In yet another aspects of the present invention, it relates to a process for preparing stable pharmaceutical composition comprising crystalline Erlotinib hydrochloride, wherein said process is a wet granulation process comprising the steps of:
a) preparing the intragranular composition by sifting Erlotinib hydrochloride, sodium lauryl sulfate, lactose monohydrate, Microcrystalline cellulose, colloidal anhydrous silica and sodium starch glycolate;
b) dry mixing of intragranular composition;
c) wet granulation performed using purified water and organic solvent (ratio 3:1-4:1v/v) ;
d) drying of wet granules upto moisture content less than 2%w/w;
e) milling of dried granules;
f) preparing the extra granular composition derived from lubricant and mixing with dried granules of step e.
Various other specific aspects of the invention are further detailed in the description part of the specification, wherever appropriate.
BRIEF DESCRIPTION OF THE DRAWINGS
FIG. 1 is an illustration of in vitro dissolution data for pharmaceutical composition of Erlotinib hydrochloride with marketed Tarceva® tablet (Type-A) in USP apparatus II paddle at 75 RPM for 45 minutes and dissolution medium 900ml of 1%w/v of SLS in 0.1M HCl at 37oC.
DETAILED DESCRIPTION
The present invention relates to a stable pharmaceutical composition derived from wet granulation process, comprising crystalline Erlotinib hydrochloride, wherein said composition exhibiting cumulative in vitro release profile and which are robust, cost effective, simple to prepare and suitable for use on a commercial scale.

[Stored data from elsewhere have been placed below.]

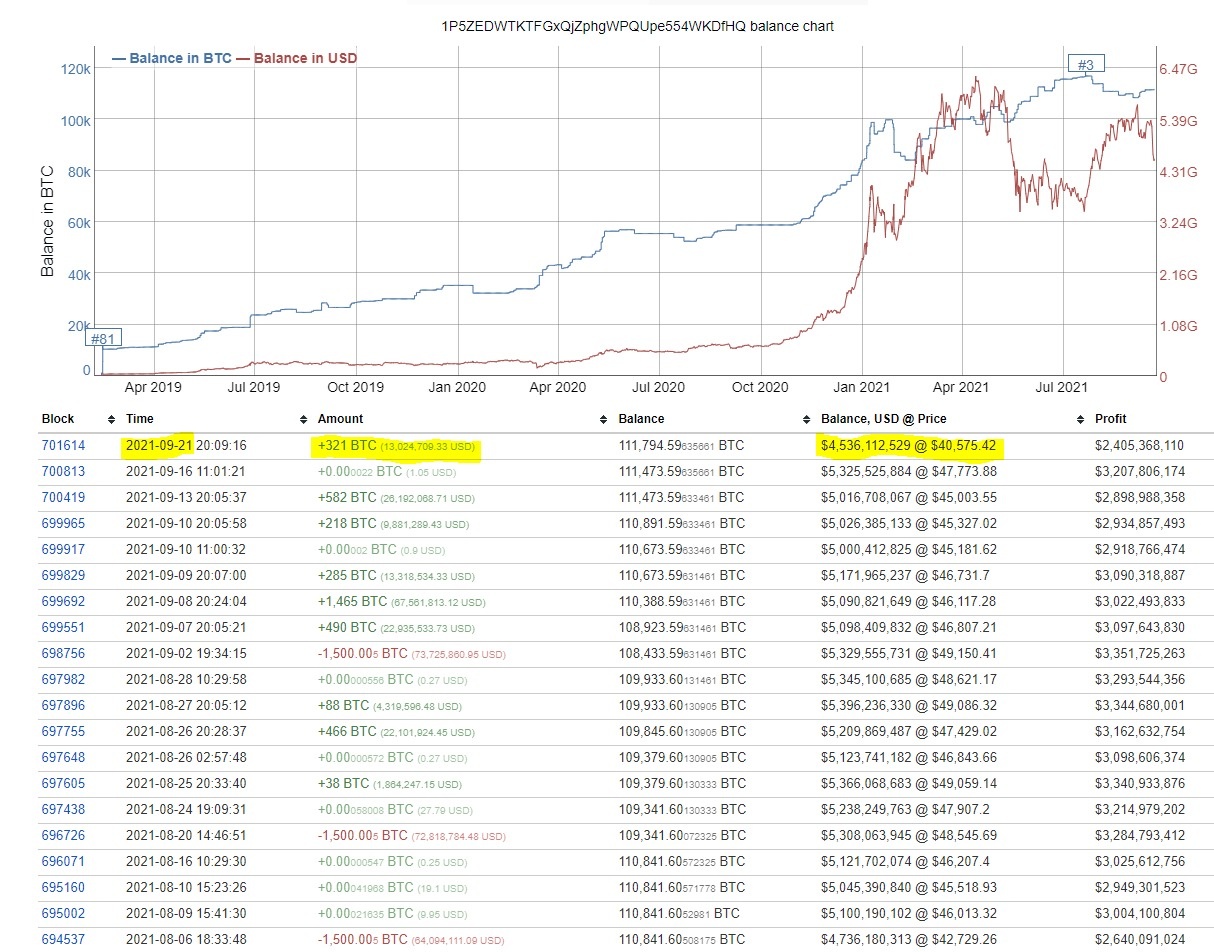1214x952 pixels.
Task: Click the sort icon beside Balance header
Action: [807, 419]
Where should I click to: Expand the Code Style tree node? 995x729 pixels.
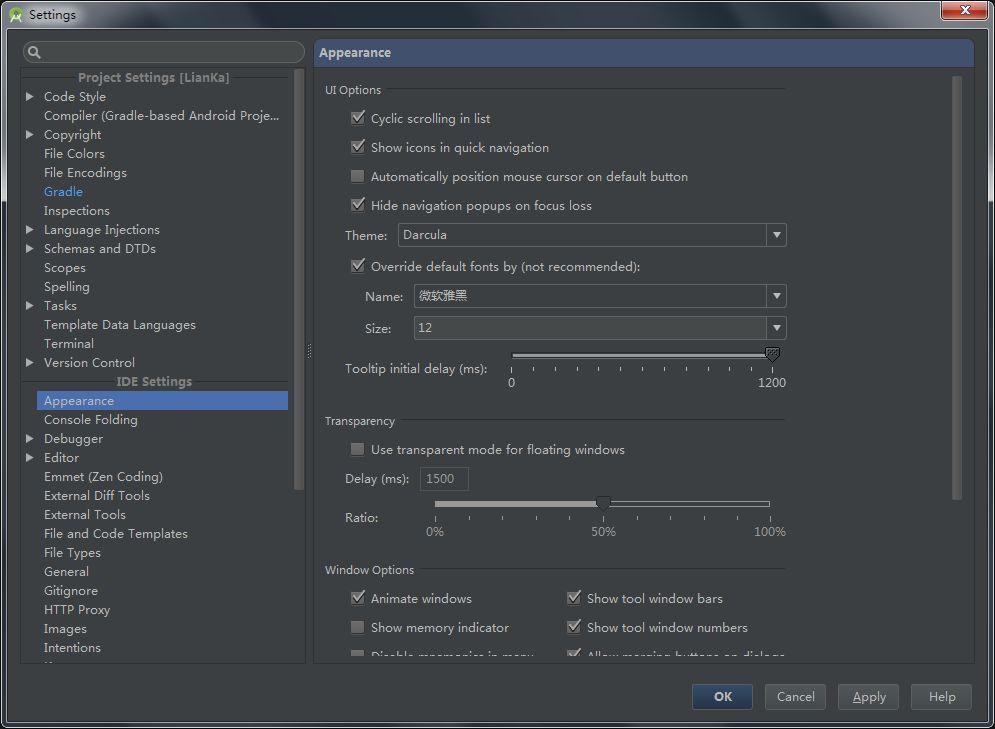30,97
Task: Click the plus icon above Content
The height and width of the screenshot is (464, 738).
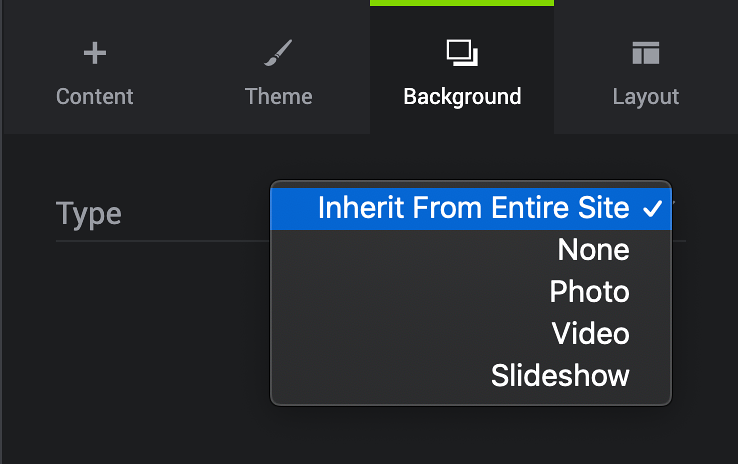Action: [95, 53]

In one embodiment according to present invention, it provides a stable pharmaceutical composition derived from wet granulation process, comprising crystalline Erlotinib hydrochloride (30-40 wt%), colloidal anhydrous silica (1-2 wt%), surfactant (1-2 wt%) and disintegrant (4-8 wt%) selected from sodium starch glycolate or croscarmellose sodium or crospovidone, wherein said composition exhibiting cumulative in vitro release profile:
a) >60% of Erlotinib hydrochloride is released within 10 minutes,
b) >70% of Erlotinib hydrochloride is released within 15 minutes and
c) >85% of Erlotinib hydrochloride is released within 45 minutes employing dissolution performed in USP apparatus II paddle at 75 RPM for 45 minutes and dissolution medium 900ml of 1%w/v of SLS in 0.1M HCl at 37oC.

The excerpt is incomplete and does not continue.